======== Extract ========

Asked about areas where he may differ from the CTU, Johnson said during a March 18 candidate forum: “There might be a point within negotiations that the CTU quest and fight for more resources, we may not be able to do it. So who better to deliver bad news to friends than a friend?”

Some members of the CTU have also been critical of the union’s support of Johnson, saying they didn’t have an opportunity to vote on loans the union made to political action committees it controls that spent big backing Johnson.

Vallas negotiated two four-year teacher contracts while he was CPS CEO. He previously told Chalkbeat he believes the 2019 strike “could have been avoided” and said that if both sides “work in good faith, there should be no need for a teacher strike.”

He also negotiated for the Chicago Fraternal Order of Police Lodge 7 before it agreed to a new contract with the city in 2021.

Former CPS CEO Paul Vallas, a candidate for Chicago mayor, speaks at a press conference after the WTTW News Mayoral Forum on Feb. 7, 2023. (Michael Izquierdo / WTTW News)Former CPS CEO Paul Vallas, a candidate for Chicago mayor, speaks at a press conference after the WTTW News Mayoral Forum on Feb. 7, 2023. (Michael Izquierdo / WTTW News)

School closures

This year marks a decade since then-Mayor Rahm Emanuel shuttered 50 CPS schools — a move that marked the most schools ever closed at one time in U.S. history. That decision was made to help resolve a massive city budget deficit.

As part of the same bill that will bring an elected school board to Chicago, state legislators put in place a moratorium on school closures in Chicago. But that measure is set to expire in 2025.

With plummeting enrollment across Chicago Public Schools — the number of CPS students has fallen by more than 80,000 over the past decade — concerns have arisen about the possibility of closing some under-enrolled schools.

======== Input data ========

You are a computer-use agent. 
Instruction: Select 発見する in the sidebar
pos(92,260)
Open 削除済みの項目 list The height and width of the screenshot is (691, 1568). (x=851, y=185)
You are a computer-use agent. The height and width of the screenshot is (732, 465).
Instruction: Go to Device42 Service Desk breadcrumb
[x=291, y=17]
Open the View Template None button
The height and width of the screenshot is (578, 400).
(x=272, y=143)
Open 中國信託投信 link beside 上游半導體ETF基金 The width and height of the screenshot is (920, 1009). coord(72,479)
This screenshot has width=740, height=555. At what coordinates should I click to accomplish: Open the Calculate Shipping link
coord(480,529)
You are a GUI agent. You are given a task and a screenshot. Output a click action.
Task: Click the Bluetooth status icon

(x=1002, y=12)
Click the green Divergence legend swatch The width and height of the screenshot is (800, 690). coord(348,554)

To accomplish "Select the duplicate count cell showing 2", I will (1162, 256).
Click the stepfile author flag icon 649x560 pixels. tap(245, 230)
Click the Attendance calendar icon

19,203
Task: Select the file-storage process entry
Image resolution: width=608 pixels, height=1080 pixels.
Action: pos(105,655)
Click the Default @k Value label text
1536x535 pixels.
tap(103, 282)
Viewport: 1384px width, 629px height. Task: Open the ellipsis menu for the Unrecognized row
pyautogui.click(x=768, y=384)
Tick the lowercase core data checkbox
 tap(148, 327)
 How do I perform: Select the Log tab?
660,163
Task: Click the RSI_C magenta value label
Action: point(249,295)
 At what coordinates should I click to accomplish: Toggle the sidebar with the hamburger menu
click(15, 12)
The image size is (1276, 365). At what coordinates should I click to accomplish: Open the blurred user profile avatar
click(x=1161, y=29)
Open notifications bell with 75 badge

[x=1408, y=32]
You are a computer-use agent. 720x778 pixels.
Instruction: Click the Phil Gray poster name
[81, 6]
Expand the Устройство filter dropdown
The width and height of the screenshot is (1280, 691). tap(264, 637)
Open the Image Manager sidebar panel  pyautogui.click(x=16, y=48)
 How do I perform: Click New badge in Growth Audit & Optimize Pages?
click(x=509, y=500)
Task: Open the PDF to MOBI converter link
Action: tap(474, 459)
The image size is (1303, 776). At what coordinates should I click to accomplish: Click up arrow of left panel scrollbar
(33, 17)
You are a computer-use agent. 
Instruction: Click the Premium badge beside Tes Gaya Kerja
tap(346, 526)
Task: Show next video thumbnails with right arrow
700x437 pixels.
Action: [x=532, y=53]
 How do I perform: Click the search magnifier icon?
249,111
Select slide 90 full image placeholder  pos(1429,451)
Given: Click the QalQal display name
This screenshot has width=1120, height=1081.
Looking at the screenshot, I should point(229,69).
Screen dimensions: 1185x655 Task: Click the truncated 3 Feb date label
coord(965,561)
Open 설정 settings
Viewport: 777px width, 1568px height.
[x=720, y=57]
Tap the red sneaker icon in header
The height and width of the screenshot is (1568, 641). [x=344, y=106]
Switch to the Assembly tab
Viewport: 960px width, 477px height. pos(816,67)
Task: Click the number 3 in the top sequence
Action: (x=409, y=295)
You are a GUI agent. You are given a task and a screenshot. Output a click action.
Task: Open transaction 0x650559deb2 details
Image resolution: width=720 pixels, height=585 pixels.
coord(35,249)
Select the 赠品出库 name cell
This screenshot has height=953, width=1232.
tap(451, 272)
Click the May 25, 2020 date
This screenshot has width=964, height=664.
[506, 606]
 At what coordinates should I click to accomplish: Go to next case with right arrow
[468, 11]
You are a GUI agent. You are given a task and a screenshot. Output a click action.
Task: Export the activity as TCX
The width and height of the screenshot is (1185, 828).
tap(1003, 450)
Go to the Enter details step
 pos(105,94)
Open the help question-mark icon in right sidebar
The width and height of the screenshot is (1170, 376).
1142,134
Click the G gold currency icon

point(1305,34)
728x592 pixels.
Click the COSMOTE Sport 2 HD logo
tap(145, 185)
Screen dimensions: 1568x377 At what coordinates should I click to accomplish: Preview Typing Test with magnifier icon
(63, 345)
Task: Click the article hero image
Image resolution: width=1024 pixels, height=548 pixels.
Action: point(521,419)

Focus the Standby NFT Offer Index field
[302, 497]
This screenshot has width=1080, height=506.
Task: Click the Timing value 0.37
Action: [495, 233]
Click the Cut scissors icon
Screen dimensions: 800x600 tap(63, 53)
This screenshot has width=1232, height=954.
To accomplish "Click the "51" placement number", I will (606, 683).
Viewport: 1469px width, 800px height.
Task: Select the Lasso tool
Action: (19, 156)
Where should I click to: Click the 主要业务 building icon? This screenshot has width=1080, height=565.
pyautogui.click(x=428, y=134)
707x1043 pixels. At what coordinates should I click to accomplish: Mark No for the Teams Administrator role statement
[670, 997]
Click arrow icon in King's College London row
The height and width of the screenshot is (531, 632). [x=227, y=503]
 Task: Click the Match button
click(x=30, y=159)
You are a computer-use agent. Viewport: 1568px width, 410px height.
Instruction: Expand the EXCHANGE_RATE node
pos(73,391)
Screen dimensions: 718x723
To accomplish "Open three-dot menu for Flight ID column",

========

### Tasks for this exercise
(1) In the article on the Chicago mayoral race and schools, when is the moratorium on Chicago school closures set to expire?
(2) Continue the article on the Chicago mayoral race and schools from the point where it stops.

### Outputs by task
(1) In 2025.

(2)
Johnson believes this can be avoided and students can be brought back into the district if the city works to expand sustainable community schools and affordable housing. He’s also advocated for finding a more “creative use” for space in small schools, such as adding child care facilities or health clinics, instead of closing them.

Vallas, meanwhile, has pushed to expand the number of charter and magnet options. In a 2022 Chicago Tribune op-ed titled “School choice gives power back to parents,” Vallas wrote that traditional public schools “simply aren’t designed to adapt or innovate in real time, even when an emergency arises.”

Under his current plan, Vallas has suggested converting under-enrolled schools to alternative schools and called for the enrollment cap on charter schools — which the CTU fought to include in its 2019 contract — to be lifted and for charters to be co-located in empty or under-enrolled school buildings.

“Charter schools are public, not-for-profit schools,” Vallas said Tuesday during a WGN debate when asked about the high number of charters in New Orleans, where he previously worked as a schools superintendent after Hurricane Katrina. “So this idea that I privatized schools — there was no system to privatize, we actually had to build the system from the ground up.”

Vallas has also said he opened charters in Chicago and Philadelphia, where he was CEO of the School District of Philadelphia from 2002 to 2007, to relieve overcrowding, according to a WBEZ and Chicago Sun-Times report.

Other Priorities

Both candidates have published their plans to overhaul education in Chicago.

Vallas has championed alternative schools and expanding school choice. He also called for school buildings to be opened on evenings, weekends and holidays in order to offer students a safe place for activities and academic support.

Johnson has said he’ll work with state leaders to revamp the district’s current funding structure, which he said creates a “huge disadvantage” for schools with lower enrollment or large populations of students of color.

His 12-point plan also includes expanding sustainable community schools, improving clinical support and services for special education students, offering free CTA transit for CPS students and developing pipelines for teachers and school staff.